== Entries supplied

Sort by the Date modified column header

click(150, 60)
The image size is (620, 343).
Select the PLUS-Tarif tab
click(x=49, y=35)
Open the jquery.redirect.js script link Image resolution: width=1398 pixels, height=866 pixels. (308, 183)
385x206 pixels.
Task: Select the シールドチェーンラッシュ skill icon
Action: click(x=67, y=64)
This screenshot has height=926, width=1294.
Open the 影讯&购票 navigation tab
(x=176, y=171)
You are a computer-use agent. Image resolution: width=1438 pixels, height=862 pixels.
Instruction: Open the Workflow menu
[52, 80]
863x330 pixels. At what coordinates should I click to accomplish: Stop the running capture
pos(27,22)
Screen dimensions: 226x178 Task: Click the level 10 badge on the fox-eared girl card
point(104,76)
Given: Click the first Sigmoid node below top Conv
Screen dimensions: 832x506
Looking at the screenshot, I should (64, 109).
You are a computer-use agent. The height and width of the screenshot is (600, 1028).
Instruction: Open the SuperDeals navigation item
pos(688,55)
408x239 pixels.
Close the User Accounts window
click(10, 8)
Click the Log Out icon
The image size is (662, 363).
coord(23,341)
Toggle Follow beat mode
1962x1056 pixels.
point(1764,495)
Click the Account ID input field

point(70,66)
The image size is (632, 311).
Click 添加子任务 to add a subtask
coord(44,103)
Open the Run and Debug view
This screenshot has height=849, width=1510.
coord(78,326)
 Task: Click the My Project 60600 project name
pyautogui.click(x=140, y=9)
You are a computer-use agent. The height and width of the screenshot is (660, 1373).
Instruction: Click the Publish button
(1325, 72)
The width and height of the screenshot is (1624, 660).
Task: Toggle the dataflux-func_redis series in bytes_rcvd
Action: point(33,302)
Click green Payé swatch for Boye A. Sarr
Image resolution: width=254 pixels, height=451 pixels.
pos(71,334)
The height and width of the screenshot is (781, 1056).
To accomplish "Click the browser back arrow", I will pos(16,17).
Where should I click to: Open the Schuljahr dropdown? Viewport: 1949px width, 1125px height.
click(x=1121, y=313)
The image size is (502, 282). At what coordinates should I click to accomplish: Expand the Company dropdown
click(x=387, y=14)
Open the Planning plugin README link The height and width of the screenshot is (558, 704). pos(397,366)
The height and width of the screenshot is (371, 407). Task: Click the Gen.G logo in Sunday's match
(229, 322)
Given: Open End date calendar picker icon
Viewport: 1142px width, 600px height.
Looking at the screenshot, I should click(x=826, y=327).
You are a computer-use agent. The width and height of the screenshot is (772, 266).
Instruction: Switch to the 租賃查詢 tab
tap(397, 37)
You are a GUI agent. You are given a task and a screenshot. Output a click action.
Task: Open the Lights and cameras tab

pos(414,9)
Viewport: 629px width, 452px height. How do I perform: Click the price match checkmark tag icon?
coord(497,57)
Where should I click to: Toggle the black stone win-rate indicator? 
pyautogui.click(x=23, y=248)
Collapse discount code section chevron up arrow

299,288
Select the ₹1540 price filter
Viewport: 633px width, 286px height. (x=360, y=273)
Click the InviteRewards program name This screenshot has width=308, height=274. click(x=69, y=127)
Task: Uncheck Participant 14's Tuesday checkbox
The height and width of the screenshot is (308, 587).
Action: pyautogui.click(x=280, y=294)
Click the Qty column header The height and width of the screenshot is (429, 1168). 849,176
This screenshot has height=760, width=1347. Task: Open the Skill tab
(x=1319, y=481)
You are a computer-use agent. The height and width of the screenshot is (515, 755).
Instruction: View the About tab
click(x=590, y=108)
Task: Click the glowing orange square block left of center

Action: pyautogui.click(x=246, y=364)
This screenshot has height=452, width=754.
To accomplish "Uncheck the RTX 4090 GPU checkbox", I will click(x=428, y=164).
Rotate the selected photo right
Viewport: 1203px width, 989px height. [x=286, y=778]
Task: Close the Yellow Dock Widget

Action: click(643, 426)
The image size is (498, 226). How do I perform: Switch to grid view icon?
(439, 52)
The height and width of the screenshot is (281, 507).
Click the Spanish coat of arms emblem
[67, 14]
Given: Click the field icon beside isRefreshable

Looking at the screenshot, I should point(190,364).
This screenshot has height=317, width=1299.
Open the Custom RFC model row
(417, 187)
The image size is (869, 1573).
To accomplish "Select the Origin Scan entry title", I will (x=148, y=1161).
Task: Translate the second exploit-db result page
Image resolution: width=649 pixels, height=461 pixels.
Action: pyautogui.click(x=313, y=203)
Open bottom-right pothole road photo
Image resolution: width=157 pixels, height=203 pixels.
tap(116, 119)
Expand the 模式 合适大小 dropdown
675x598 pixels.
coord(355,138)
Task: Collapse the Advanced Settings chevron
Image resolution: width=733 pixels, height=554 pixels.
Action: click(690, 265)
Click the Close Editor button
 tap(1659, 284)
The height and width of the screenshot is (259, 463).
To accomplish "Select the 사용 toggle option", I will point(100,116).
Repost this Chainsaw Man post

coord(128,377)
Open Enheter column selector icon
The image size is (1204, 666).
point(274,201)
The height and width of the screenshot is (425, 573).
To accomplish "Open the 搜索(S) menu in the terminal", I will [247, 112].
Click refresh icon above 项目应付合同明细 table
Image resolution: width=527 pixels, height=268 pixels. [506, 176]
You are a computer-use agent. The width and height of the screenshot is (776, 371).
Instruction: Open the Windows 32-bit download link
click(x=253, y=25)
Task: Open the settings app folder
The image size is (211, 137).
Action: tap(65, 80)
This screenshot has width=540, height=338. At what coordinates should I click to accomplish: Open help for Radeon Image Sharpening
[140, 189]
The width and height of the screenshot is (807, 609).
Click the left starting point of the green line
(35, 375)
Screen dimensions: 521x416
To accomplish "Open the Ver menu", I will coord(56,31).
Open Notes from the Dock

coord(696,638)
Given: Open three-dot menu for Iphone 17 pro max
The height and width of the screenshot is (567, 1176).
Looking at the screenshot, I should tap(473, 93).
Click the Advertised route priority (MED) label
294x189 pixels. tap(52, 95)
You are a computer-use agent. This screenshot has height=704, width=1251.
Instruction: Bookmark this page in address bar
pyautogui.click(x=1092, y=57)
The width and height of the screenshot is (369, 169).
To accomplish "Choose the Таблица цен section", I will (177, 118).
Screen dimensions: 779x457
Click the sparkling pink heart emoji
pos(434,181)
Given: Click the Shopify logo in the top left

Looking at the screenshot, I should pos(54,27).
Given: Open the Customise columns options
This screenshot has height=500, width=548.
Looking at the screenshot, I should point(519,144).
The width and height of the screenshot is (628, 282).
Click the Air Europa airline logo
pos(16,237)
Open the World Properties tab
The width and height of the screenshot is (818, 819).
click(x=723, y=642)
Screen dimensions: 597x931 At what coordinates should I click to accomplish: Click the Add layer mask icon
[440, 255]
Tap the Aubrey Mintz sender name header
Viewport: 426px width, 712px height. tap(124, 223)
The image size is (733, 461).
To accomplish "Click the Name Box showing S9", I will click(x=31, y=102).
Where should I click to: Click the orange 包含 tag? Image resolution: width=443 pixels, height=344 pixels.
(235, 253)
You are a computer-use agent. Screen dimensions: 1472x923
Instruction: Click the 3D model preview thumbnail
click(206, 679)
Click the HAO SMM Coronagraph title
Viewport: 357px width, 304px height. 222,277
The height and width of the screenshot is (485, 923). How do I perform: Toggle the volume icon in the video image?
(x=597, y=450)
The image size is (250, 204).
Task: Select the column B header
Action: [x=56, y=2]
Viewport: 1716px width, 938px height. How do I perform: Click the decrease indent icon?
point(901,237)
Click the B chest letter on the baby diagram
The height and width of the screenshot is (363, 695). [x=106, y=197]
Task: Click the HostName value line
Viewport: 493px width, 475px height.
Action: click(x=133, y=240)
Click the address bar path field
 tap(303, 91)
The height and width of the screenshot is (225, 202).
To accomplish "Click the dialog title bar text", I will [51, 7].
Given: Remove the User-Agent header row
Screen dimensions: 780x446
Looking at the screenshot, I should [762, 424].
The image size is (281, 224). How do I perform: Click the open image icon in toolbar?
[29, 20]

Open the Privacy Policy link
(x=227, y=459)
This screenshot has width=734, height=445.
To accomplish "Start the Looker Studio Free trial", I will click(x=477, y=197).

====

Task prompt:
Reproduce the lines from the one containing "Task: Click the glowing" to the one containing "Action: click(643, 426)", both included, with nothing changed.

Solution for this task:
Task: Click the glowing orange square block left of center

Action: pyautogui.click(x=246, y=364)
This screenshot has height=452, width=754.
To accomplish "Uncheck the RTX 4090 GPU checkbox", I will click(x=428, y=164).
Rotate the selected photo right
Viewport: 1203px width, 989px height. [x=286, y=778]
Task: Close the Yellow Dock Widget

Action: click(643, 426)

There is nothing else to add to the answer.